Records

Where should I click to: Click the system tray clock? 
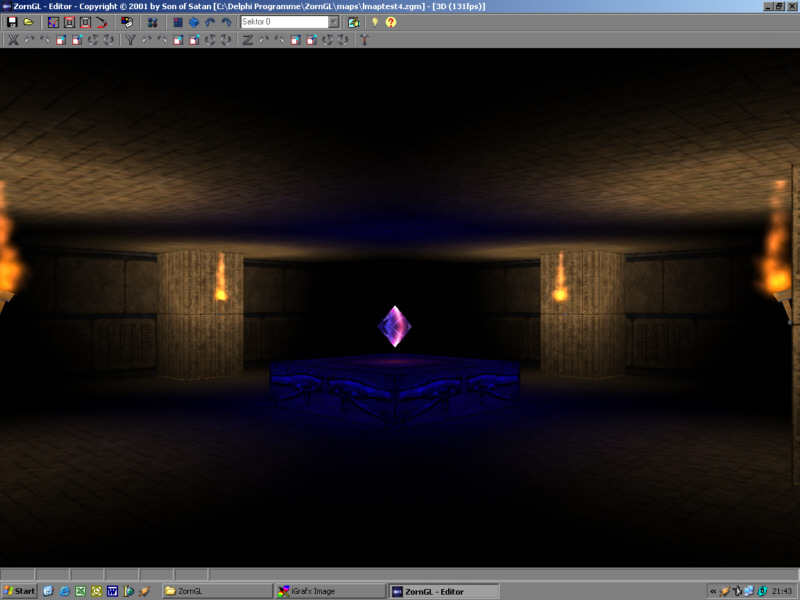(x=782, y=591)
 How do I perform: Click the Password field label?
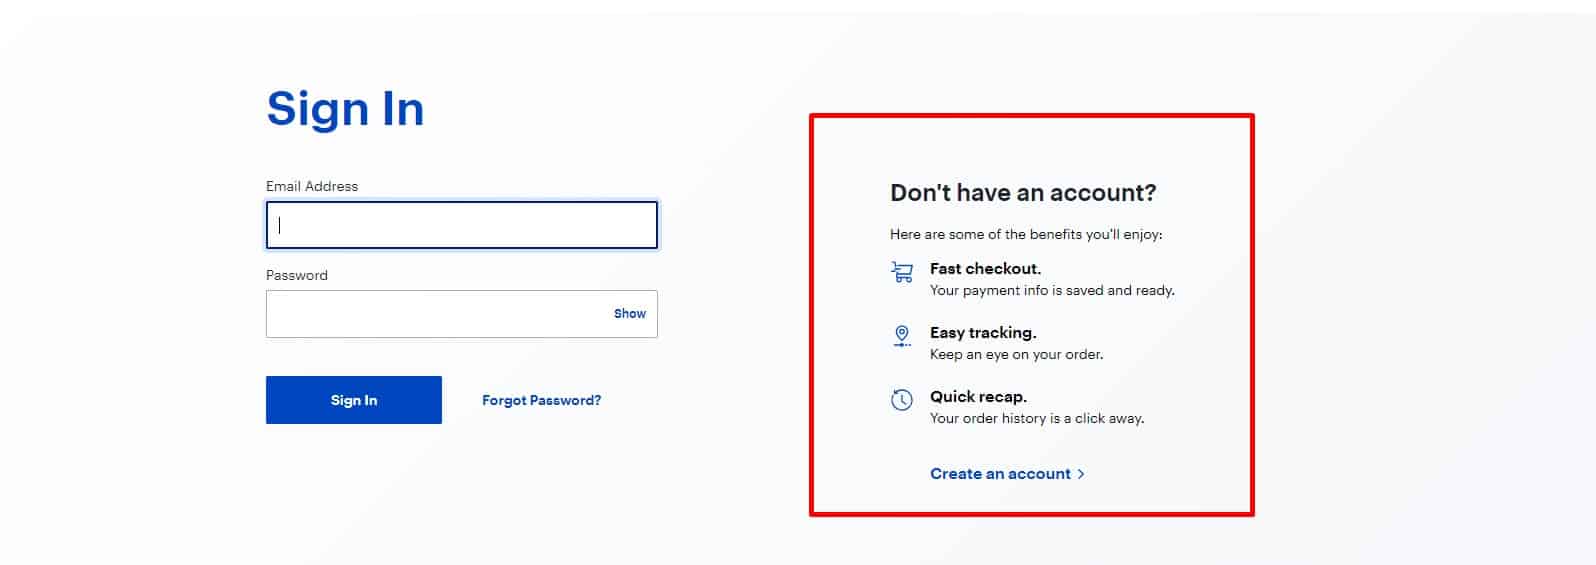coord(297,275)
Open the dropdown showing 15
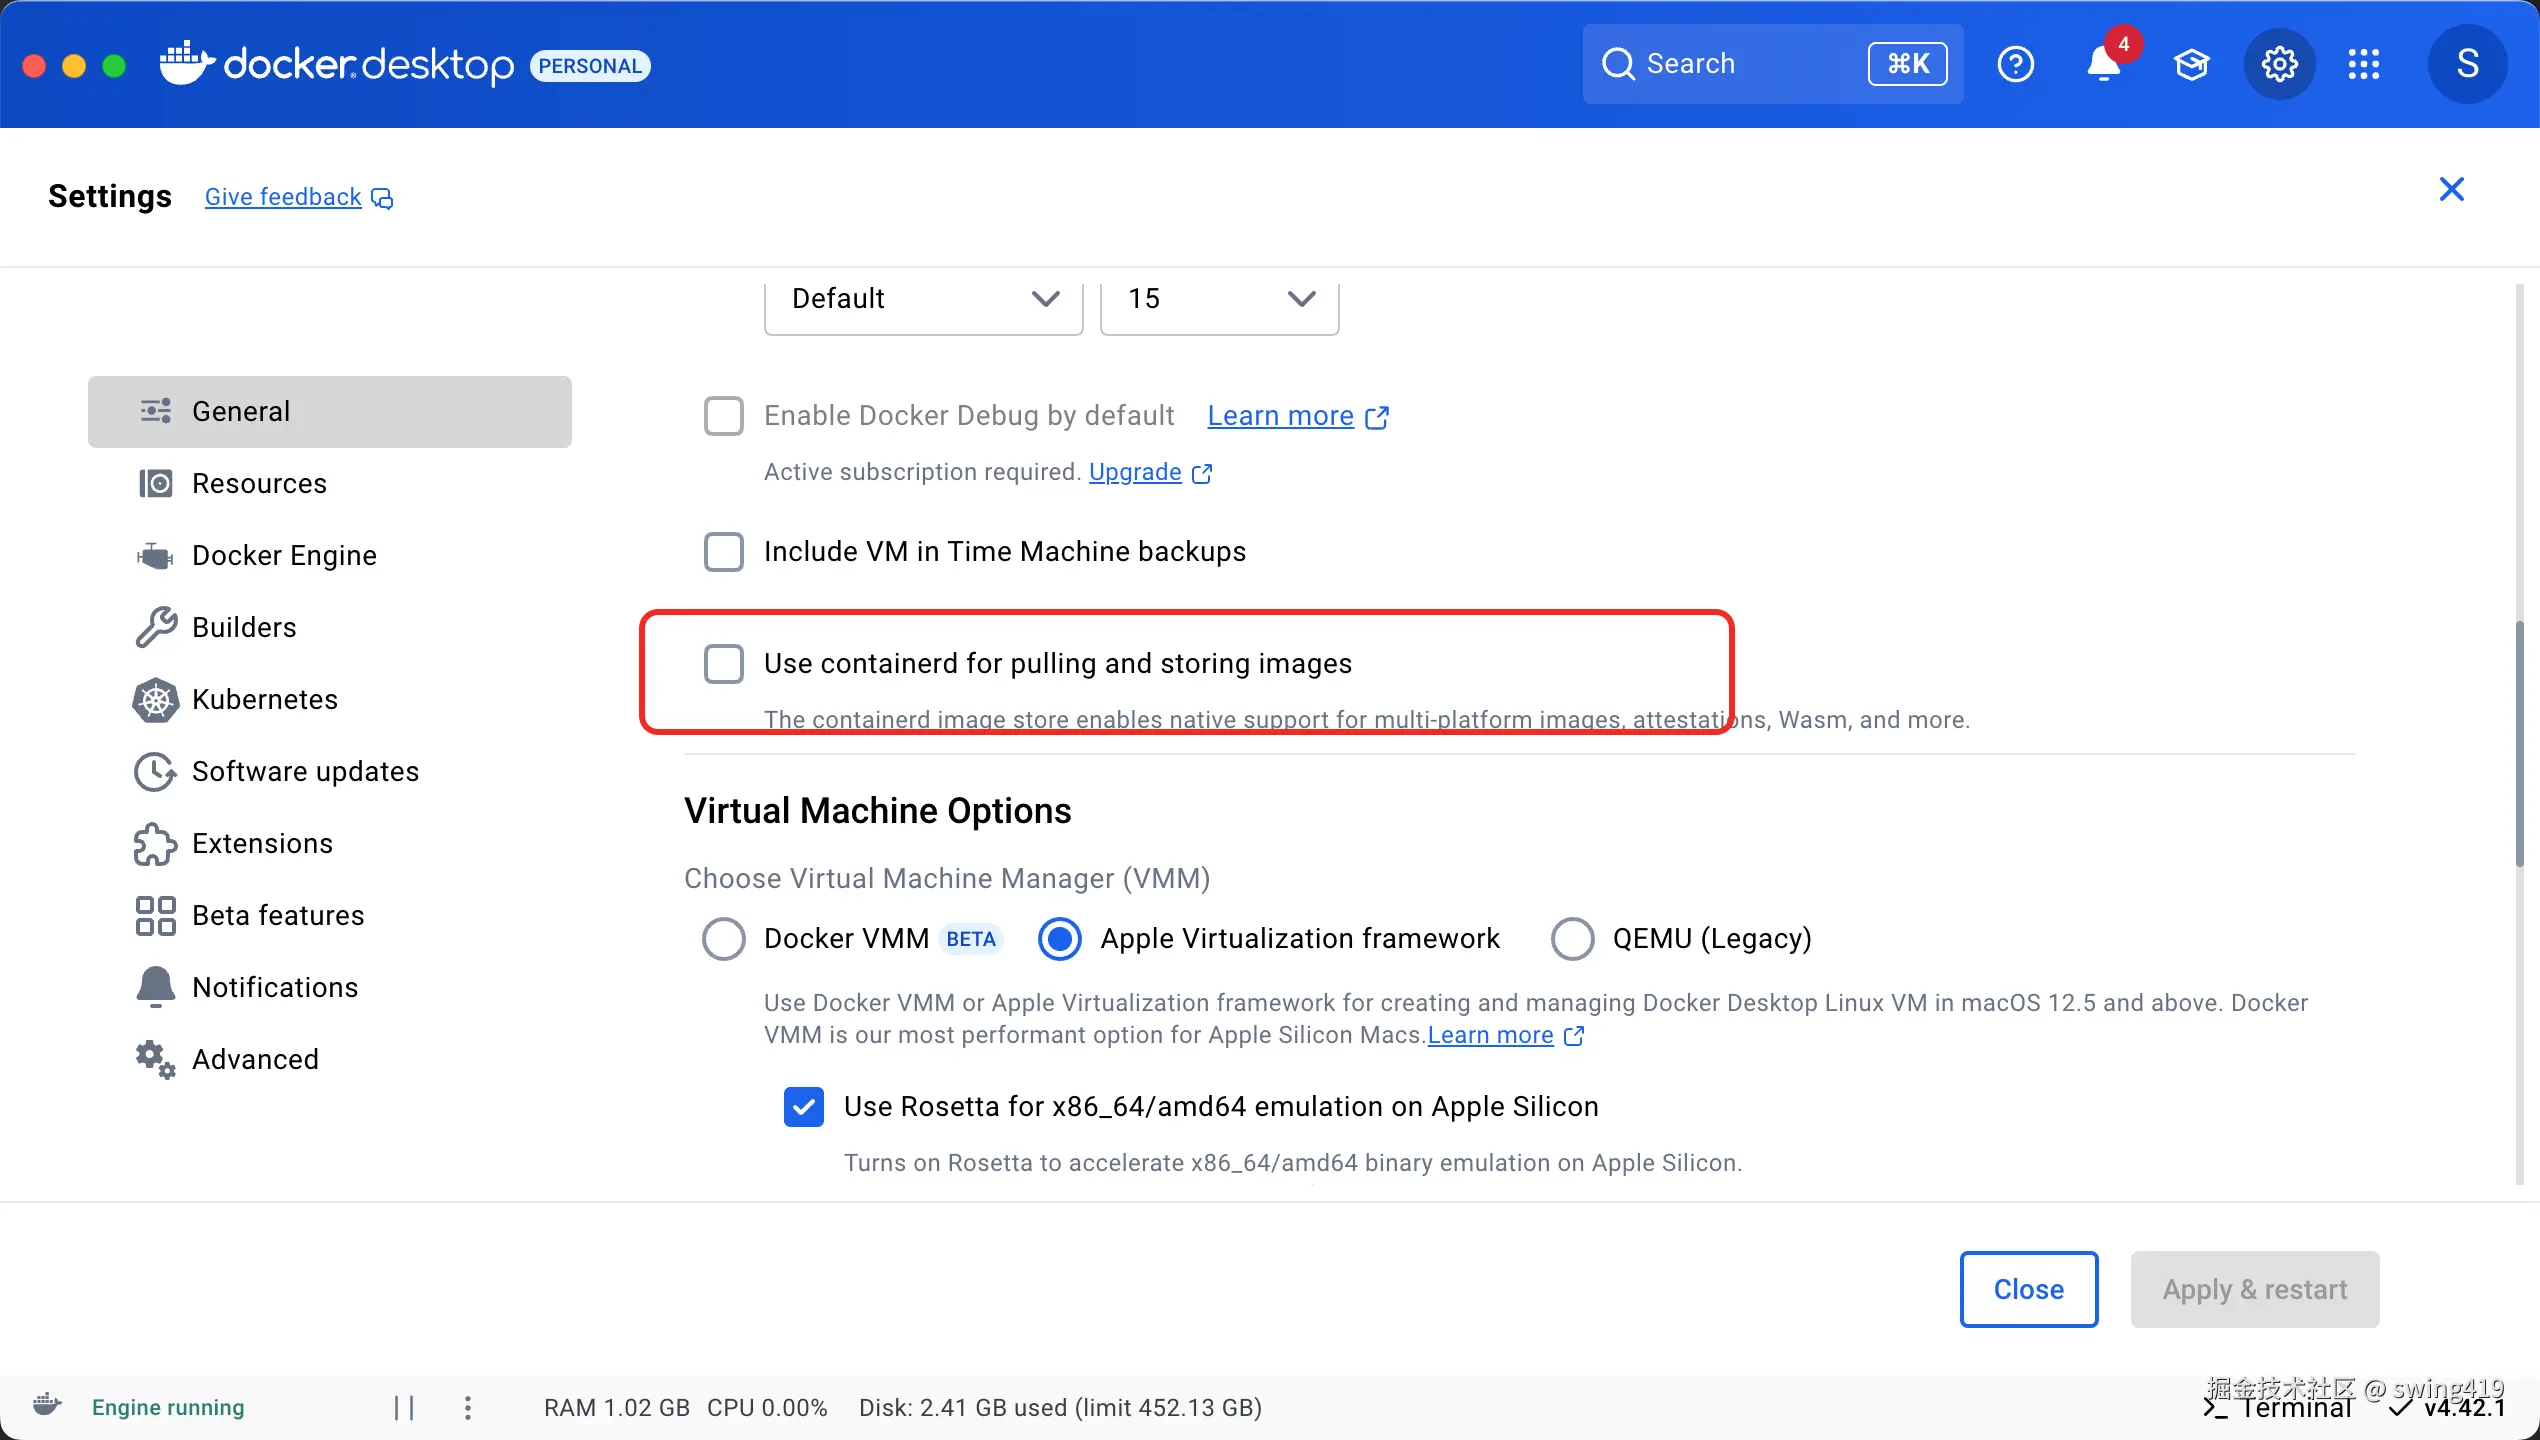The image size is (2540, 1440). coord(1219,299)
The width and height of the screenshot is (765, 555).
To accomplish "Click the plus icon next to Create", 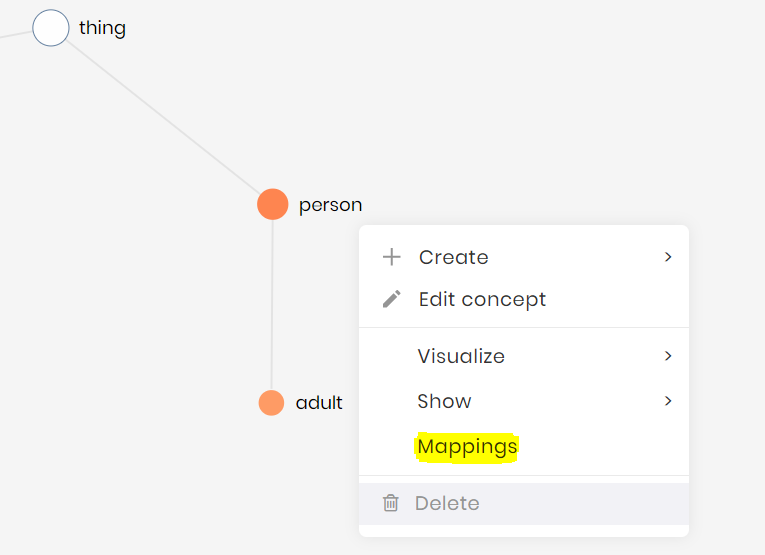I will click(x=392, y=257).
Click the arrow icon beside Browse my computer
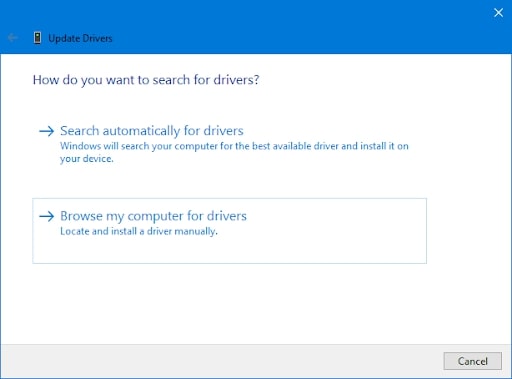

YOUR GOAL
Reproduce the records from their beginning through the line containing "The image size", including that line. Omit the pictures from your answer.

OUTPUT OF THE EXERCISE
Where should I click to: Click the system tray clock? 
(x=782, y=591)
 How do I perform: Click the Password field label?
coord(297,275)
Open the dropdown showing 15
The image size is (2540, 1440). coord(1219,299)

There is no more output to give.